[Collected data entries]
■ ■ ■ ■ ■
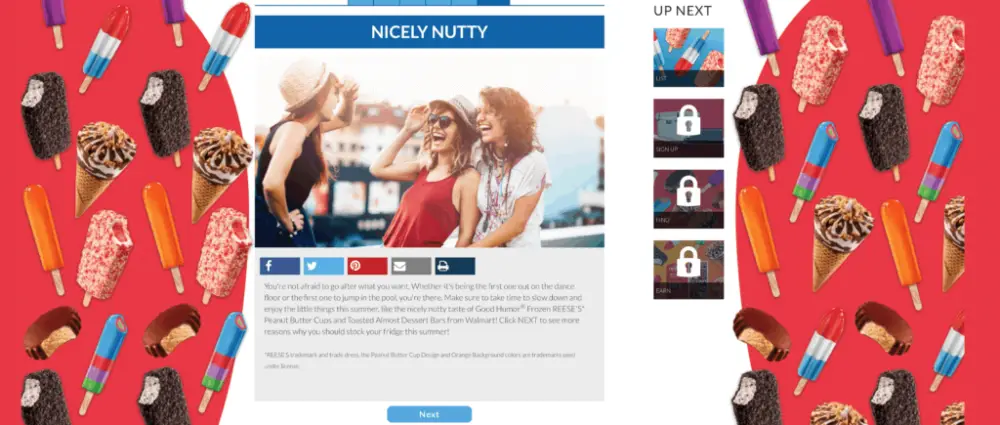Select the Earn label on locked tile

click(x=663, y=291)
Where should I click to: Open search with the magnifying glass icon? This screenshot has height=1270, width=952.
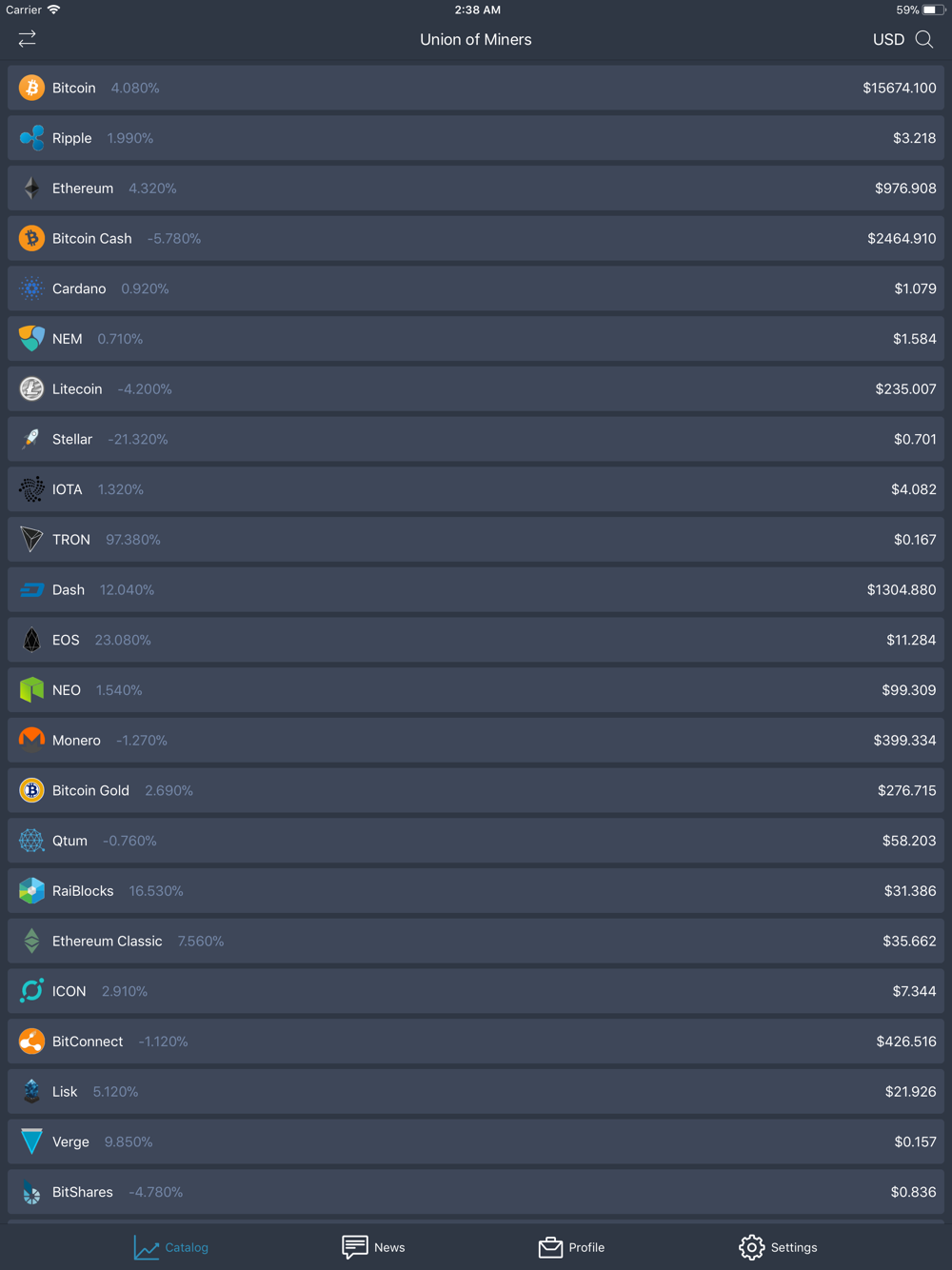(924, 39)
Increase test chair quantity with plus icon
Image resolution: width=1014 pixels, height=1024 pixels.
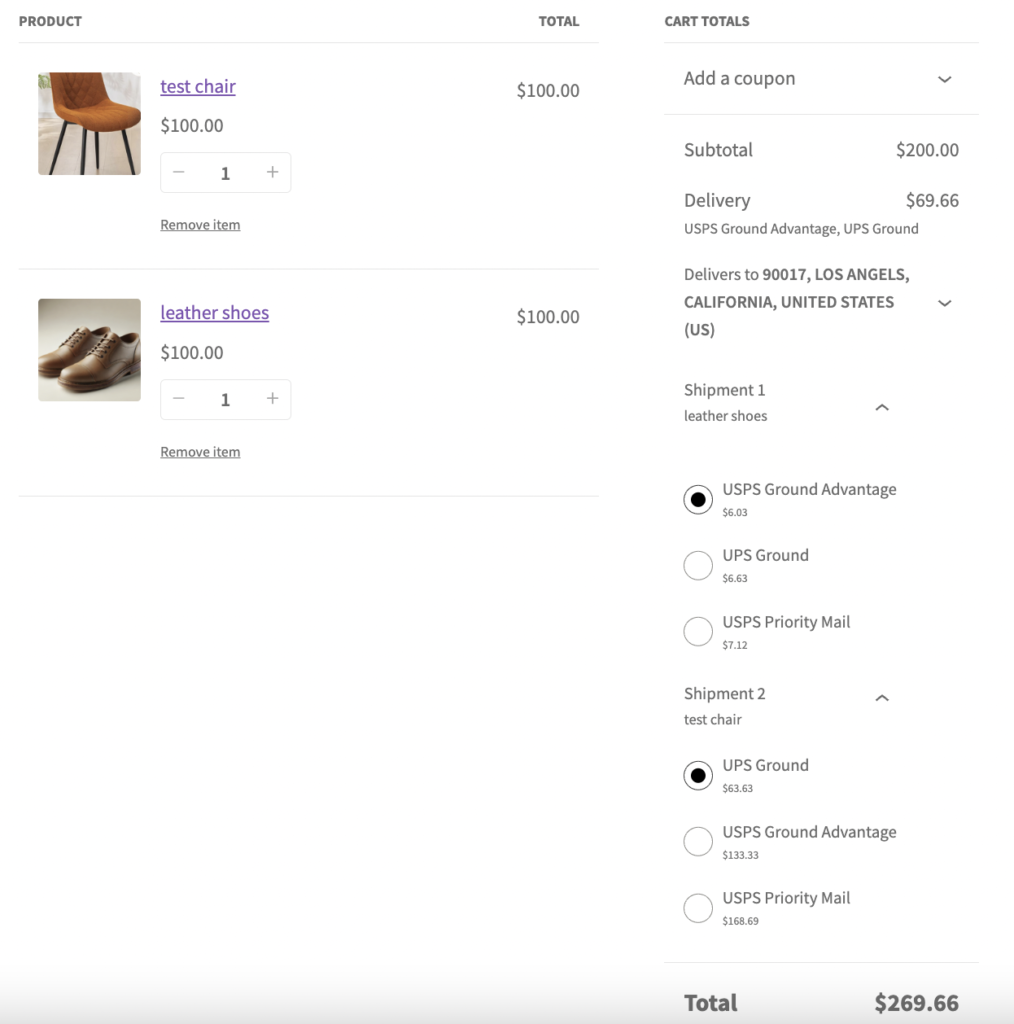[x=272, y=172]

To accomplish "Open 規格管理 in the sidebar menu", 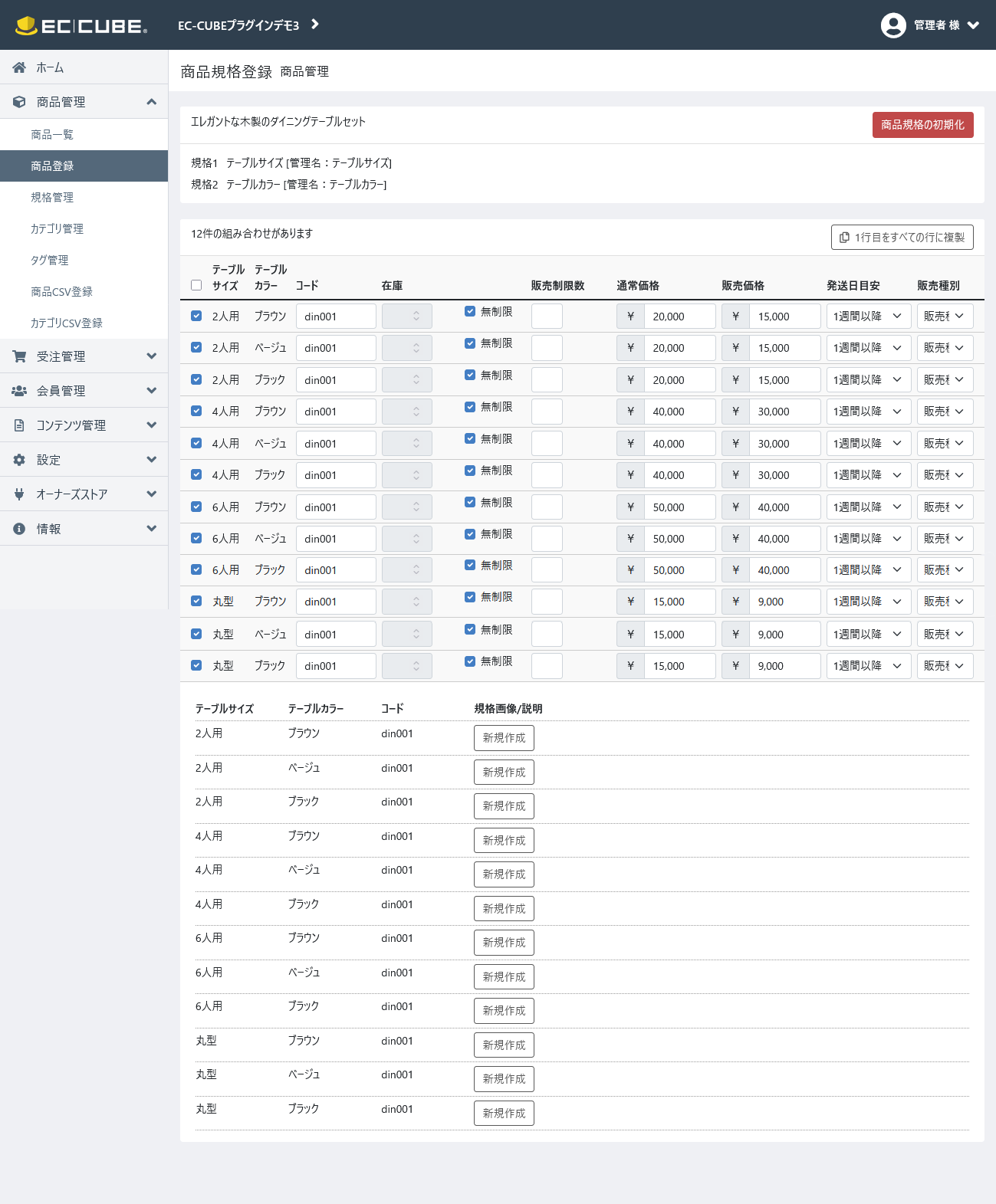I will click(x=52, y=198).
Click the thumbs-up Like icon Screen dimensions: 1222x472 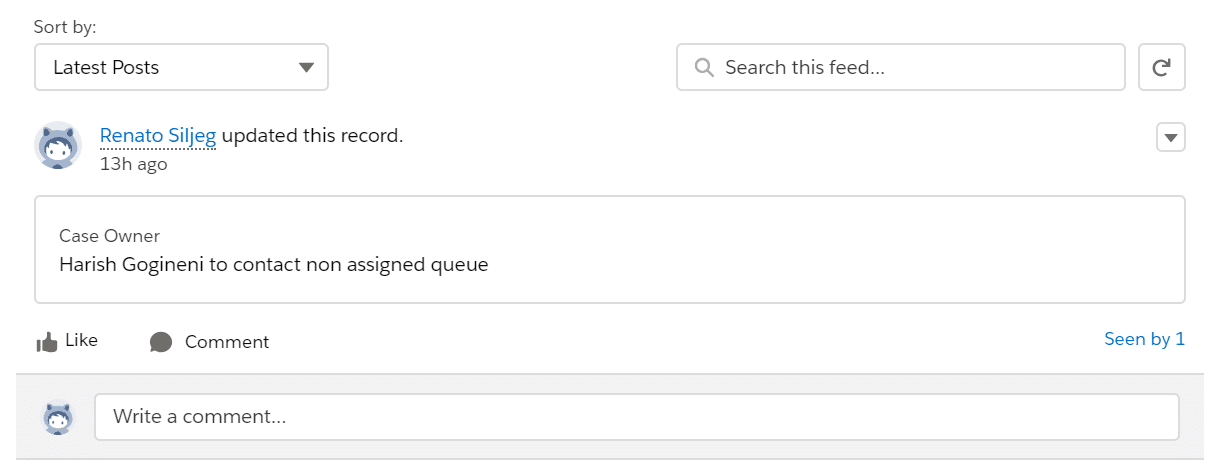pyautogui.click(x=47, y=342)
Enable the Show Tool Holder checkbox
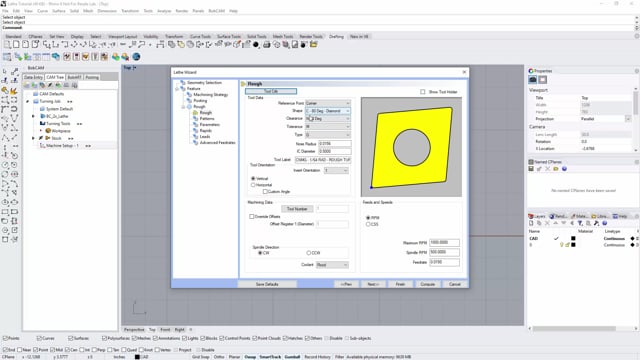The image size is (640, 360). tap(422, 92)
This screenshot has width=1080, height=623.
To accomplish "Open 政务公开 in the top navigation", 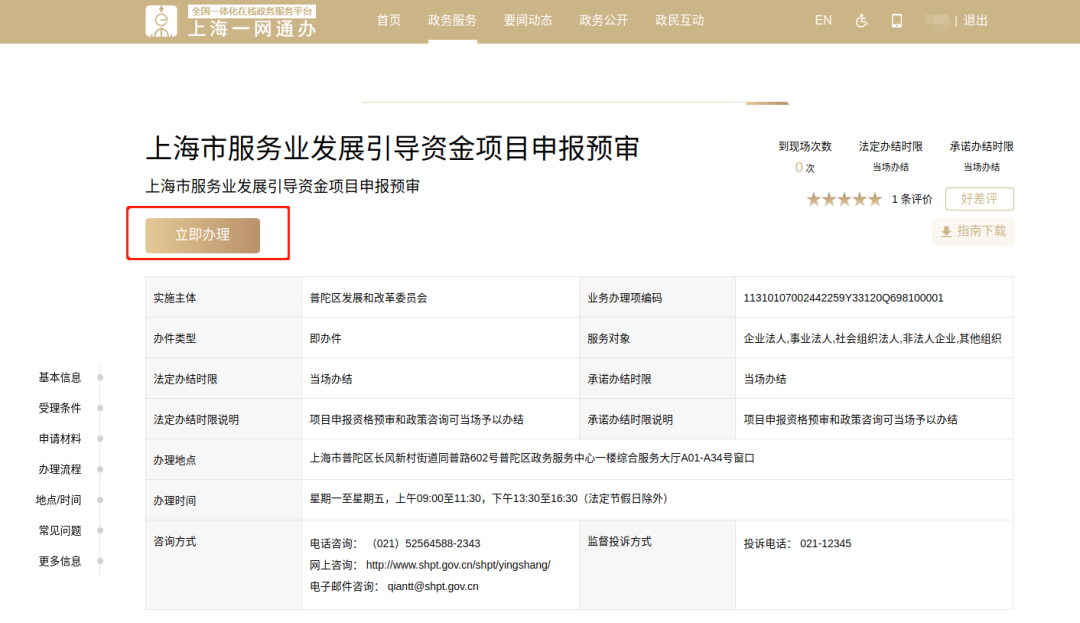I will click(x=604, y=21).
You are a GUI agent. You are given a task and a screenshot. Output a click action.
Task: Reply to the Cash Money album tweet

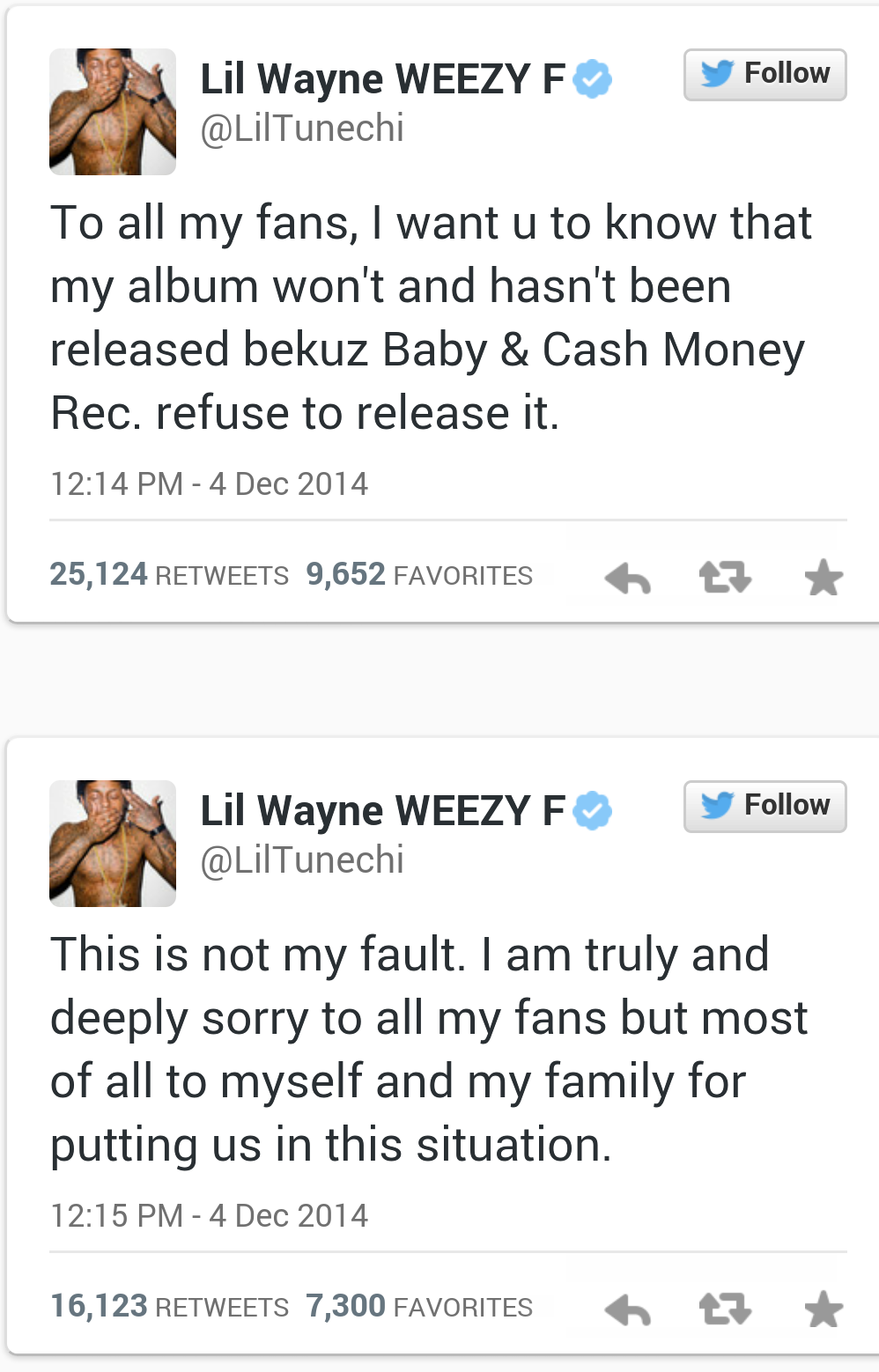628,579
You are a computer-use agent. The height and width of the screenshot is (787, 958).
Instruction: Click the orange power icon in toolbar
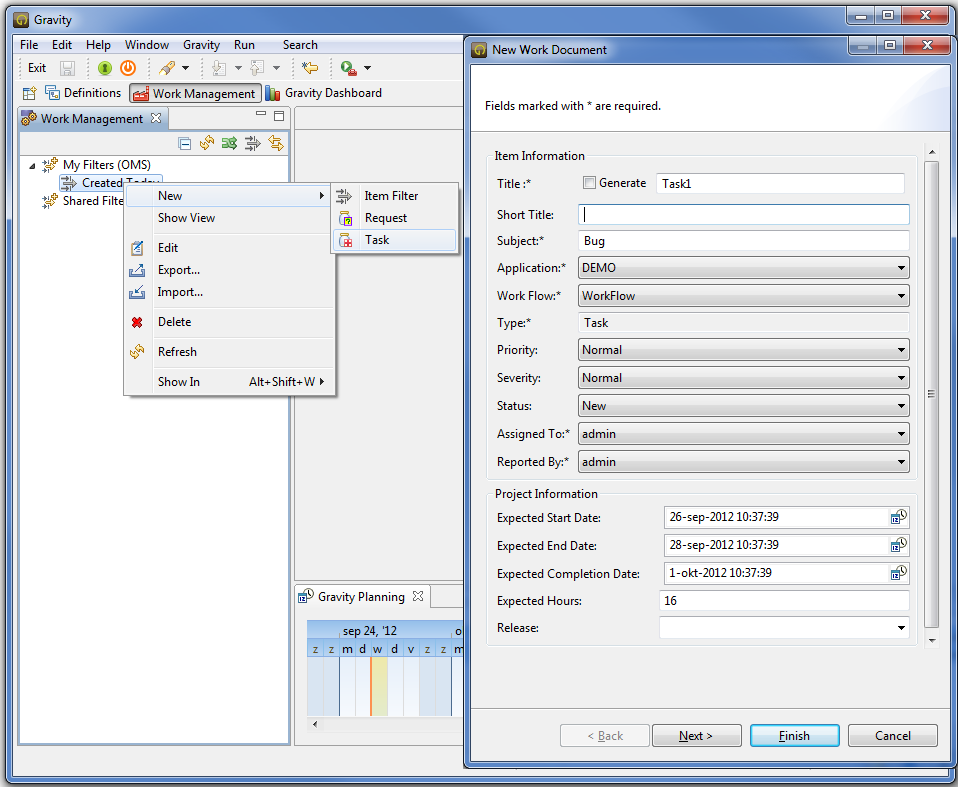click(128, 68)
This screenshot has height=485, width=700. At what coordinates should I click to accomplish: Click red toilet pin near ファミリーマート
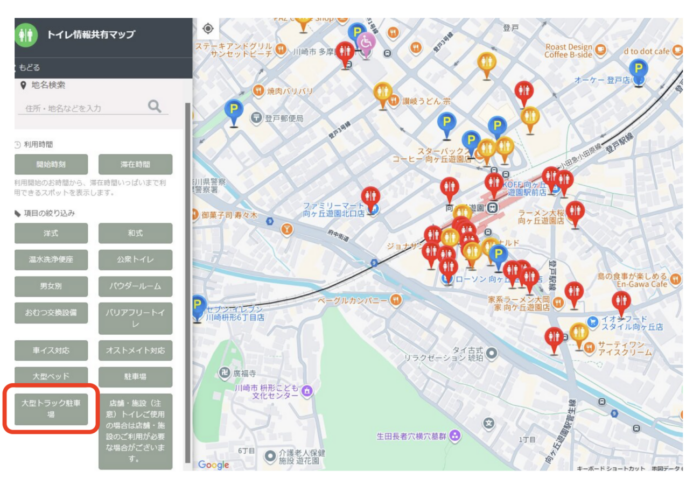click(x=371, y=197)
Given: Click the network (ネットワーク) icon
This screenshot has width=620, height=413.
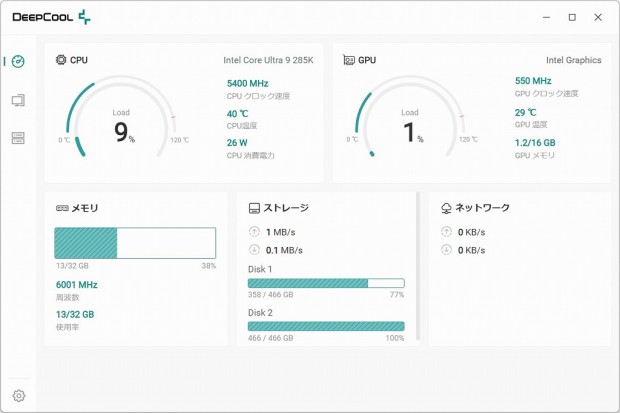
■ ■ ■ ■ ■
■ **Prompt**
Read the lines above. Gather those in which the string "agent" is found.

■ **Response below**
You are a GUI agent. You are given a task and a screenshot. Output a click action.
You are a computer-use agent. The height and width of the screenshot is (787, 958).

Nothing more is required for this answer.